Today there are $1,435 to one bitcoin. If you bought that low, or you mined them at that price, and held on, you have, so far, made 1,435 x 1,630 times your money. That is to say – you turned one pound into £2.3m. The sums we are talking about are simply extraordinary.
When you see the gains that have been made, you can’t help thinking that this is a bubble. But the price can go a lot higher.
Why bitcoin can go a lot higher from here
First, this latest all-time high has been achieved on the quiet, without the media fanfare of previous highs. In fact, if anything, there has been a fanfare of bad news: the clampdown in China; the failure of the Winkelvoss twins to get SEC approval for their bitcoin ETF in New York; the scalability issues which have divided the bitcoin community.
If the price is making new highs in the face of bad news, what happens when the news gets positive?
Making short-term calls on bitcoin is something not even Mr Short-Term Caller himself, yours truly, is prepared to do, beyond saying that the trend is up and the trend is volatile. However, the main reason I am bullish in both the medium and long term is because of the sheer amount of growth that lies ahead.
As my buddy Charlie Morris notes in his latest Atlas Pulse letter, when you buy a bitcoin as a speculation, you are effectively betting that in the future there will be more people who want to use bitcoins than there are now.
I can’t see how there won’t be.
There are so many possible uses for internet cash – and that is what bitcoin is. It is cash for the internet. From tipping to money transfer to micropayments, new ideas are being thought of all the time.
Then there’s the black market. Bitcoin, together with its allies, the online review system and the Dark Net, are currently disrupting the drugs trade in the same way that the internet did for music and publishing. They’re making it better and safer.
Please let’s save the morals of this argument for another time. I’m merely describing what is going on. I’m not passing judgement. The point is the international black market is enormous.
Meanwhile, there is bitcoin’s value as a digital asset. Mainstream money has not yet properly entered this market, much as it may want to. The Winklevoss ETF may have been nixed by the SEC, but they are re-applying. Sweden has just introduced a bitcoin exchange-traded note (ETN), which you can buy over the phone with Hargreaves Lansdown. More will follow.
Then there is, as already mentioned, institutional money. For all sorts of reasons, most of them regulatory, institutional money still hasn’t properly entered this market, much though it may want to.

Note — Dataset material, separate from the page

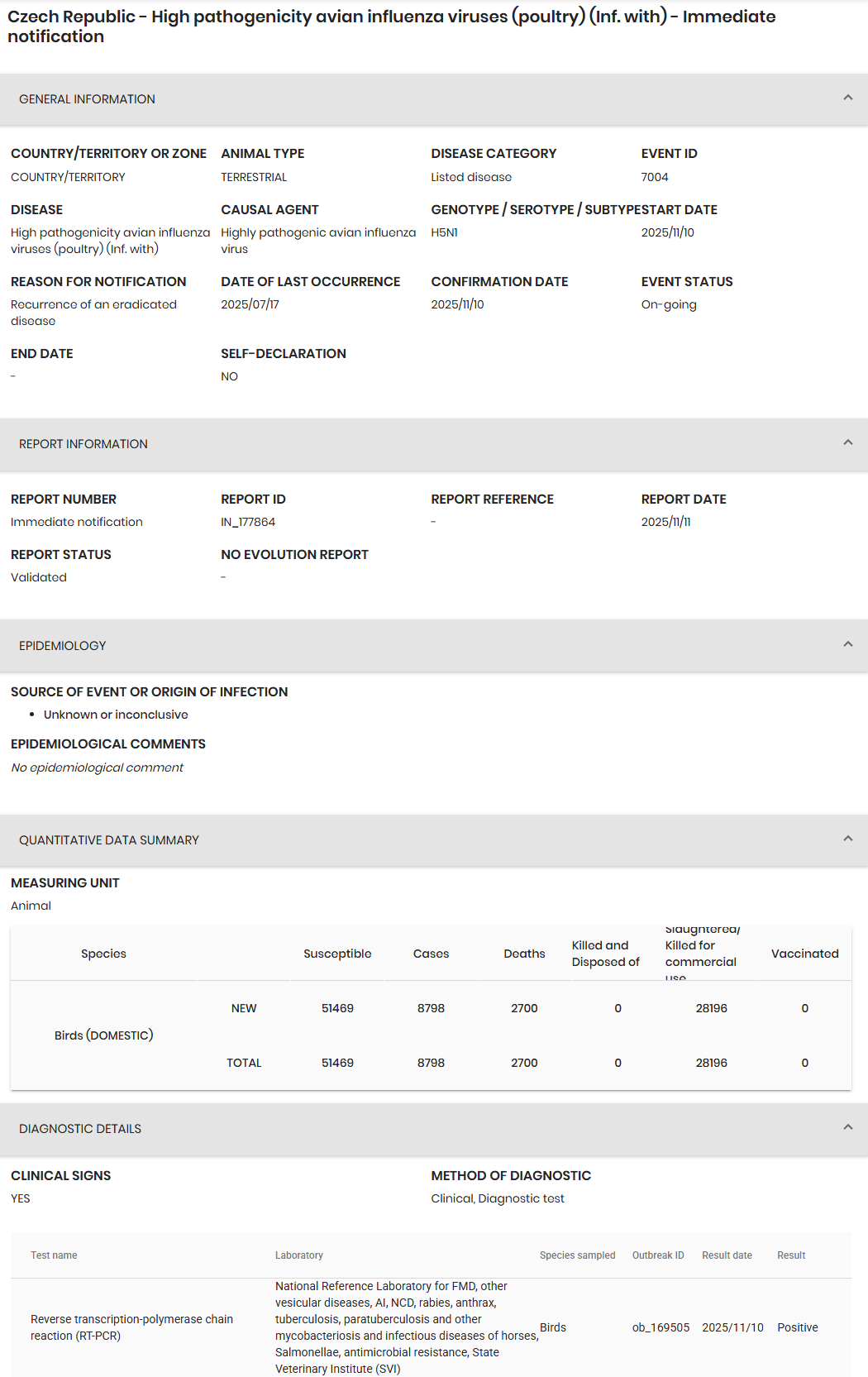The height and width of the screenshot is (1377, 868).
Task: Click the Laboratory column header
Action: point(299,1255)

When the institutions are able to start buying, you really will see fireworks.
Bitcoin’s real potential has yet to be realised
But everything I’ve just described applies to bitcoin in its application as digital cash and as a digital asset. Where the enormous potential for bitcoin lies is in one of its underlying off-shoots: blockchain technology.
This technology is still a little bit behind bitcoin in its evolution and in the amount of publicity it has generated. It is earlier in the hype cycle. But the potential for the technology extends far beyond alternative cash systems.

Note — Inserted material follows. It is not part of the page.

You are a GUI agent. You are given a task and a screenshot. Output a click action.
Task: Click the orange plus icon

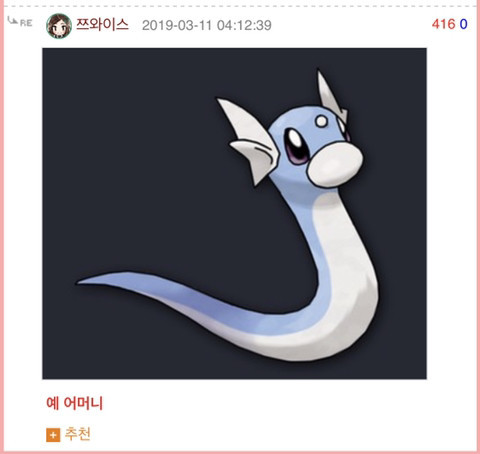click(53, 435)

And still, the easiest way to play the blockchain theme is (unless your finger really is on the pulse of crypto start-ups) simply to own some bitcoins. I’m a big fan of Charlie Morris’s analogy that owning bitcoins is like owning shares in the internet in the 1990s.

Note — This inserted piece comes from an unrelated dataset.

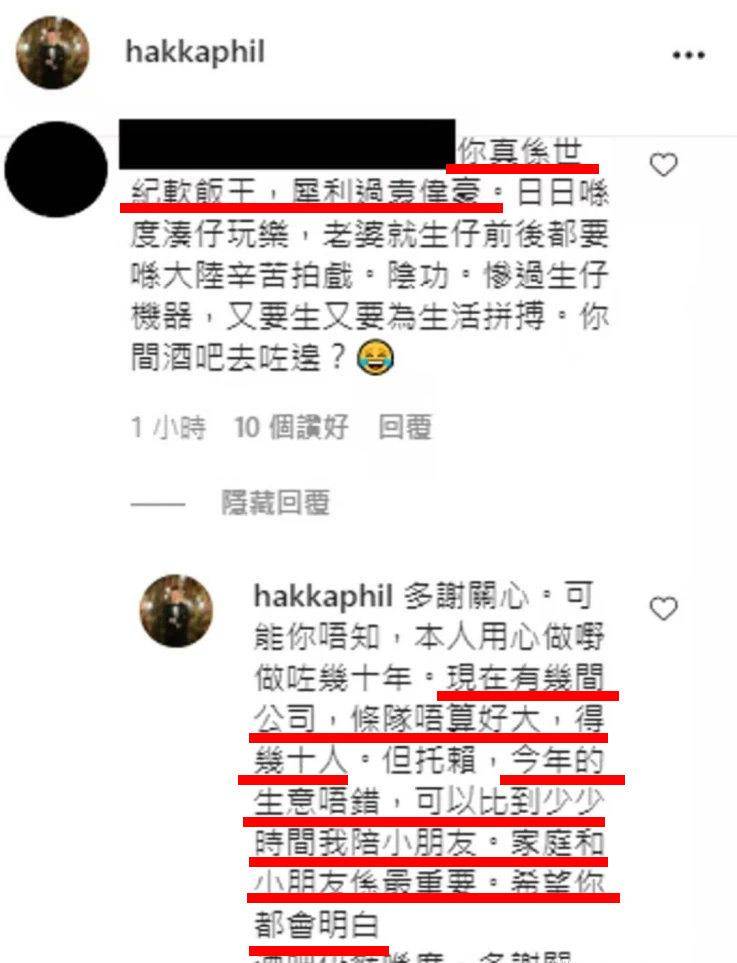Click the laughing-crying emoji in the comment
This screenshot has height=963, width=737.
point(375,358)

The ride will be rocky. There are scalability issues still to be resolved (although the resolution is getting closer). But the ultimate destination likes much further north.
How far north? Charlie says $10,000, eventually. He could be right. There’s that much potential growth lying ahead. We’ll see. The next big landmark is probably $2,000.
You can get exposure to bitcoin via spreadbetting provider IG, but the costs are high. You can buy the Swedish ETN via Hargreaves Lansdown.
Or you can take the old-fashioned route and buy bitcoins themselves. The first thing you need to do is get a wallet. Coindesk has some ideas here.